Youth Sport Program Wins Battle with Preakness Parking

For most, including Baltimore residents, the Preakness is one of the city’s most cherished sporting events once a year at the Pimlico Race Course. The historic horse race is the second jewel of the Triple Crown — a time to attract high-profile guests, bet on the horses, party in the infield, and unfortunately damage a youth sports field.

For the past few years, the Baltimore Terps — a youth sports program that serves more than 300 children ages 4-14 — has coped with the aftermath of Preakness parking on the sports field they use for football and lacrosse. That finally changed in 2018, when public pressure ended parking on the sports field.

The Terps use a field just up the road from Pimlico, which is owned by Baltimore City. On race day and days leading up to the event, the field has been used as a parking lot for cars, trucks and buses. It may seem like a good use of space due to limitations of parking in the community of where the racetrack is located, but in the past few years, race day has been showered with heavy rain. This created craters and ruts on the sports field, which resulted in parents and volunteers of the Terps program repairing the field, according to an article by Baltimore Brew.

Many of the kids in the program have twisted their ankles. Baltimore Terps founder Kweisi Ehoize grew weary of the harm that could continue, so he found a solution to the problem.
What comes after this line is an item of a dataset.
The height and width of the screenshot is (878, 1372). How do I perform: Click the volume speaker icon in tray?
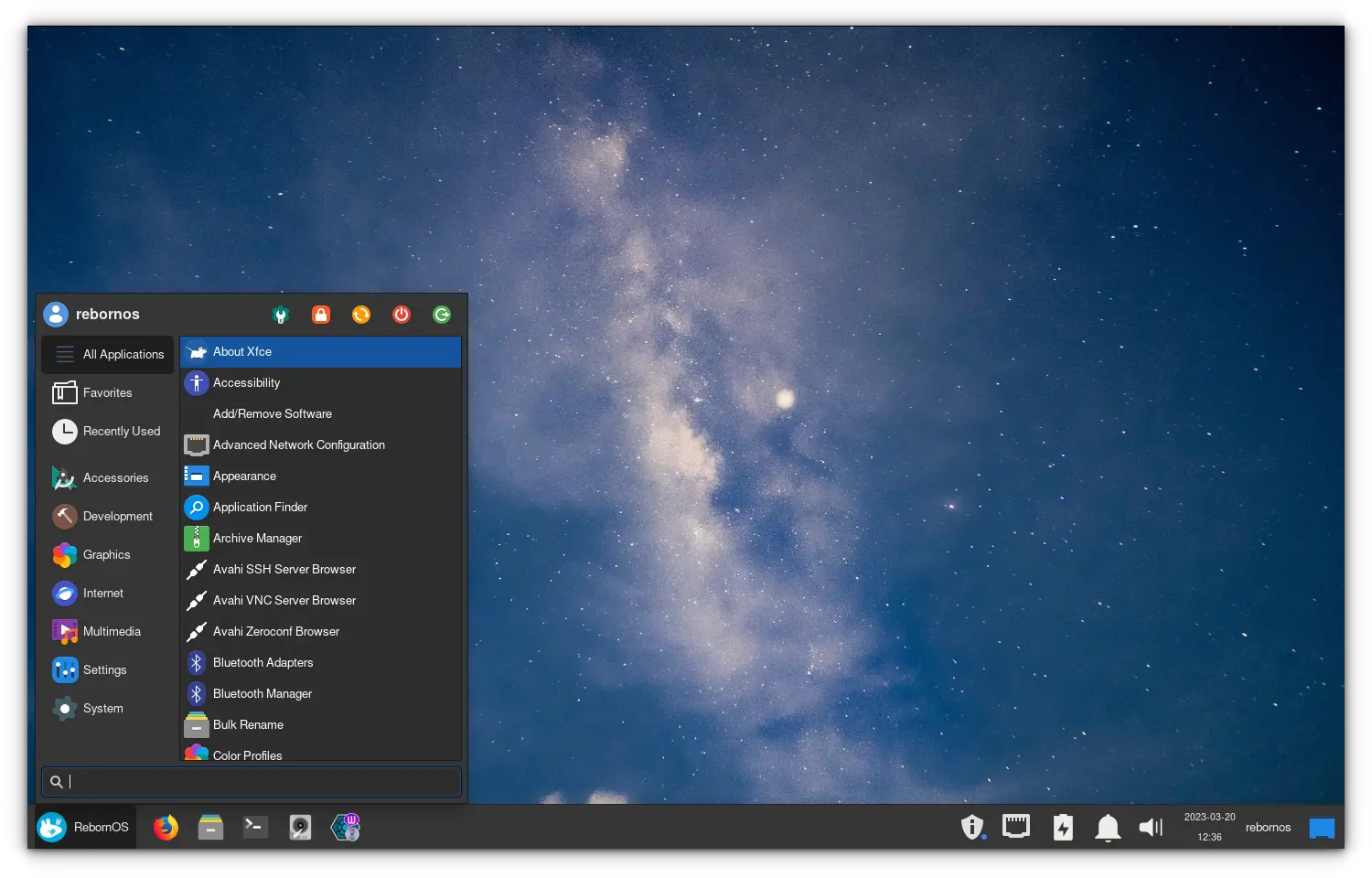[x=1151, y=828]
He identified a nearby MTA Metro parking lot at Rogers Avenue to host Preakness parking.

By building support around this issue and putting pressure on city government officials and the Maryland Jockey Club to find another parking alternative, Ehoize’s voice was heard. This year’s Preakness staff and guests did not park on the sports field.

Field improvements could also happen in the future, using $492,000 in Pimlico slot money, which will help to build a new baseball diamond, walking and running track, and support other improvements.

Growing access to play spaces for most children starts with thinking small — simple, smart moves that hold great promise. By thinking creatively, all parties involved helped youth keep their field intact. Professional sporting events should bring communities together, not prevent children from the opportunity to play or risk injury while playing sports. More collaboration with community leaders is needed to help pro sport and city officials make informed decisions when they impact the community.

Project Play: Baltimore is a multiyear initiative designed to help city stakeholders grow the quantity and quality of sport options available to local youth. It is the first model community initiative organized by the Aspen Institute’s Sports & Society Program. Supported by Under Armour, it is a bold experiment designed to serve and inspire Baltimore’s communities.